'''

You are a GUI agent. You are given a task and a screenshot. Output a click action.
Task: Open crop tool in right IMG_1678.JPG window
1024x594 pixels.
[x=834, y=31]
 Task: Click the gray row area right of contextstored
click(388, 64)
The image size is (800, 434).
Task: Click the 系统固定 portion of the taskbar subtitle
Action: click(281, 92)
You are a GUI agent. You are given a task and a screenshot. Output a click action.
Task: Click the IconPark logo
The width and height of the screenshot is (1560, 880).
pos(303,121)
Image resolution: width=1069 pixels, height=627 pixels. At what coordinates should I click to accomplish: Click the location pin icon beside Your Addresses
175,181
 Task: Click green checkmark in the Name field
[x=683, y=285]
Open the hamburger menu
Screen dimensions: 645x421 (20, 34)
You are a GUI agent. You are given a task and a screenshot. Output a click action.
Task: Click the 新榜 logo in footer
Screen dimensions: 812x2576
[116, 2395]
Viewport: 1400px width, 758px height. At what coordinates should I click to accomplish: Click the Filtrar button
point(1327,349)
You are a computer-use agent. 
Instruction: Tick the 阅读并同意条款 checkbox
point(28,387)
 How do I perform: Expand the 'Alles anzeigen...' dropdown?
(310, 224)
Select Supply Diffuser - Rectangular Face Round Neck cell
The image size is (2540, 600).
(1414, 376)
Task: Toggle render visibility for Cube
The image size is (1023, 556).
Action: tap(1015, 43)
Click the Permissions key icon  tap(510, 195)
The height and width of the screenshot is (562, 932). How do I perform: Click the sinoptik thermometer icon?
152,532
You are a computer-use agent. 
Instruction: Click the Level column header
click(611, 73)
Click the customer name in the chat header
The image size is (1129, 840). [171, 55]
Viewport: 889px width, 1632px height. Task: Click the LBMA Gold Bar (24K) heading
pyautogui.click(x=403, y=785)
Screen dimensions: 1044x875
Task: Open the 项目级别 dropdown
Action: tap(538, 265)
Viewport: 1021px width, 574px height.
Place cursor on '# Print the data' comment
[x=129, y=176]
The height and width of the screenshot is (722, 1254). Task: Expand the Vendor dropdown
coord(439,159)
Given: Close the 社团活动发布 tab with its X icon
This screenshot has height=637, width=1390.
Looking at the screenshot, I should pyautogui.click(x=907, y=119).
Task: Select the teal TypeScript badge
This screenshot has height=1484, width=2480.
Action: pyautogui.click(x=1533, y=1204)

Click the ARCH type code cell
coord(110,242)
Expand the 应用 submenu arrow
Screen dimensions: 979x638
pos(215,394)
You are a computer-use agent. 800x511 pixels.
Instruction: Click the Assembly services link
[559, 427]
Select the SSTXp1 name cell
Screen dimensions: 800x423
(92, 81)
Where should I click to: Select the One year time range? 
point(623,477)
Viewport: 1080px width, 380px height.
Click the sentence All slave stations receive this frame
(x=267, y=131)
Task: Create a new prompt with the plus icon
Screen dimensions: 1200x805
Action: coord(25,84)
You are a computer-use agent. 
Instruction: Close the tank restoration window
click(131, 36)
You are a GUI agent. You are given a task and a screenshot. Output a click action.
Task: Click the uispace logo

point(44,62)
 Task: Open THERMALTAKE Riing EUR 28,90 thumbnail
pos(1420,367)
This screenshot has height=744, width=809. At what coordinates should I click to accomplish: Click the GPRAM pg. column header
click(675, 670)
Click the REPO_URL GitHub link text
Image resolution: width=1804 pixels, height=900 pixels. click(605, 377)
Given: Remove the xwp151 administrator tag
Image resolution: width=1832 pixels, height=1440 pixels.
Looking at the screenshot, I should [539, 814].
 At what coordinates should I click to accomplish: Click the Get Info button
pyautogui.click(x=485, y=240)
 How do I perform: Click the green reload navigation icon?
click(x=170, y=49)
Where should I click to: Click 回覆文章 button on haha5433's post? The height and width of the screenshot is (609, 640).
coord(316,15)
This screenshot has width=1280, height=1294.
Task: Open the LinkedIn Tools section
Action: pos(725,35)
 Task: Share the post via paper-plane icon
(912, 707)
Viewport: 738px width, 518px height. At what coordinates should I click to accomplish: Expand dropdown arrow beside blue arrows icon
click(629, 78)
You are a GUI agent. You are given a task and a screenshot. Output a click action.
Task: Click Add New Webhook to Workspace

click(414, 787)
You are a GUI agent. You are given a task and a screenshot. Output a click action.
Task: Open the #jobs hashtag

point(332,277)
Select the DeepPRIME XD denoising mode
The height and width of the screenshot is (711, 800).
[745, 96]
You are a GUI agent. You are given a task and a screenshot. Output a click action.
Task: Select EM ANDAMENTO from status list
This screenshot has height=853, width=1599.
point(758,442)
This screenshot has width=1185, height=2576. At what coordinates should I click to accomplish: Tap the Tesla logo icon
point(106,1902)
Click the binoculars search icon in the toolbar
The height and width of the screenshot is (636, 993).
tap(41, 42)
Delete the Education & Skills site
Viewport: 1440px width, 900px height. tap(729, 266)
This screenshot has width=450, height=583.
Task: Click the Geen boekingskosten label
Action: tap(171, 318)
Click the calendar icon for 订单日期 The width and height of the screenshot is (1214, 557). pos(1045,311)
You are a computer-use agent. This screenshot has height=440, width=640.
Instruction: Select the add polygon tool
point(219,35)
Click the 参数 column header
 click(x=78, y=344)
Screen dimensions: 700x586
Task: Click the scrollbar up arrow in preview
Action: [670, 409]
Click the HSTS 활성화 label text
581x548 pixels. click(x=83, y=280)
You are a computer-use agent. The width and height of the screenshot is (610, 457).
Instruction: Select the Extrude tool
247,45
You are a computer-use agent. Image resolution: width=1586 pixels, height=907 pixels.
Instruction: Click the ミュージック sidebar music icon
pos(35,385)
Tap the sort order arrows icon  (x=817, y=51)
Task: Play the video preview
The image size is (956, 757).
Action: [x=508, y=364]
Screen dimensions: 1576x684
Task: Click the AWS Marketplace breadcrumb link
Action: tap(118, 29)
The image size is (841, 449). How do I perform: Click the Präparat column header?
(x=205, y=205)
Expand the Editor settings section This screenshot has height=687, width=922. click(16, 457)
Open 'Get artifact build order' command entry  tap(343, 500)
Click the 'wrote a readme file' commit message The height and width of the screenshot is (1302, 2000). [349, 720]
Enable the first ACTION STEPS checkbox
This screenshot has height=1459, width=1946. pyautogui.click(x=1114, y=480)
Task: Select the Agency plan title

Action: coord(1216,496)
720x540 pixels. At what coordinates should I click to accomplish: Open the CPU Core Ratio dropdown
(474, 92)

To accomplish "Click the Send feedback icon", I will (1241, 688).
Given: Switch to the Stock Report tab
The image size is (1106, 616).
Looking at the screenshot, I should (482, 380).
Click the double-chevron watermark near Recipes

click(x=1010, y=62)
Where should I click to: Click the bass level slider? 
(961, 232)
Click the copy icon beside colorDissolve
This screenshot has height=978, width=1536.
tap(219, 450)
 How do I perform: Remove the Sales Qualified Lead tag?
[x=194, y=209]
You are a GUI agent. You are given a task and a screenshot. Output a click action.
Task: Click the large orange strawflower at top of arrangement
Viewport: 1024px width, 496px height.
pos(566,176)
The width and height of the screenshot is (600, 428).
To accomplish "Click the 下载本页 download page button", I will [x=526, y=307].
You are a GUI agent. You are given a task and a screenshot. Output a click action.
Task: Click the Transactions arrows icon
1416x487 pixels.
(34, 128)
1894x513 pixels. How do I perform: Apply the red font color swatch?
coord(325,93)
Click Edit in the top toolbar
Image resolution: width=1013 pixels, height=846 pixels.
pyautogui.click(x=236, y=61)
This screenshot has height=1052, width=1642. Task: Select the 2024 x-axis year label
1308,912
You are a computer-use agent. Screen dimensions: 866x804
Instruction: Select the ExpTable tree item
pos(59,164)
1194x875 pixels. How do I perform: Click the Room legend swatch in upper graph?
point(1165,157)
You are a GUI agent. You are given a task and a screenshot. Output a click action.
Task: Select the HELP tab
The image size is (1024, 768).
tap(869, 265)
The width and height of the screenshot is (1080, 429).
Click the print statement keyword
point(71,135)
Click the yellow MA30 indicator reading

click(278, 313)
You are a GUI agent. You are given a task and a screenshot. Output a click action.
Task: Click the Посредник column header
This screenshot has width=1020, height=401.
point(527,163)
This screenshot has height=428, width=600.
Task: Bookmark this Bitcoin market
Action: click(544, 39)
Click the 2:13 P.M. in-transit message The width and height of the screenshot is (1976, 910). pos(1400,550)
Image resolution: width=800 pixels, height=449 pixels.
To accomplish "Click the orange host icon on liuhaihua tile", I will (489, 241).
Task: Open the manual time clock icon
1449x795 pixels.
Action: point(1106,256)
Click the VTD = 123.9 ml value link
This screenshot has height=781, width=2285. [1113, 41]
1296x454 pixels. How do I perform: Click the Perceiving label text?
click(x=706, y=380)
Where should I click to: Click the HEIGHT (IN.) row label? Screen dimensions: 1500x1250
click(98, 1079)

'''

What is required:
A verbatim transcription is needed of the lines above, starting at the line with "Where should I click to: Click the bass" and ending at the line with "Task: Click the Посредник column header", both included, and of nothing else.

Expected answer:
Where should I click to: Click the bass level slider? 
(961, 232)
Click the copy icon beside colorDissolve
This screenshot has height=978, width=1536.
tap(219, 450)
 How do I perform: Remove the Sales Qualified Lead tag?
[x=194, y=209]
You are a GUI agent. You are given a task and a screenshot. Output a click action.
Task: Click the large orange strawflower at top of arrangement
Viewport: 1024px width, 496px height.
pos(566,176)
The width and height of the screenshot is (600, 428).
To accomplish "Click the 下载本页 download page button", I will [x=526, y=307].
You are a GUI agent. You are given a task and a screenshot. Output a click action.
Task: Click the Transactions arrows icon
1416x487 pixels.
(34, 128)
1894x513 pixels. How do I perform: Apply the red font color swatch?
coord(325,93)
Click Edit in the top toolbar
Image resolution: width=1013 pixels, height=846 pixels.
pyautogui.click(x=236, y=61)
This screenshot has height=1052, width=1642. Task: Select the 2024 x-axis year label
1308,912
You are a computer-use agent. Screen dimensions: 866x804
Instruction: Select the ExpTable tree item
pos(59,164)
1194x875 pixels. How do I perform: Click the Room legend swatch in upper graph?
point(1165,157)
You are a GUI agent. You are given a task and a screenshot. Output a click action.
Task: Select the HELP tab
The image size is (1024, 768).
tap(869, 265)
The width and height of the screenshot is (1080, 429).
Click the print statement keyword
point(71,135)
Click the yellow MA30 indicator reading

click(278, 313)
You are a GUI agent. You are given a task and a screenshot. Output a click action.
Task: Click the Посредник column header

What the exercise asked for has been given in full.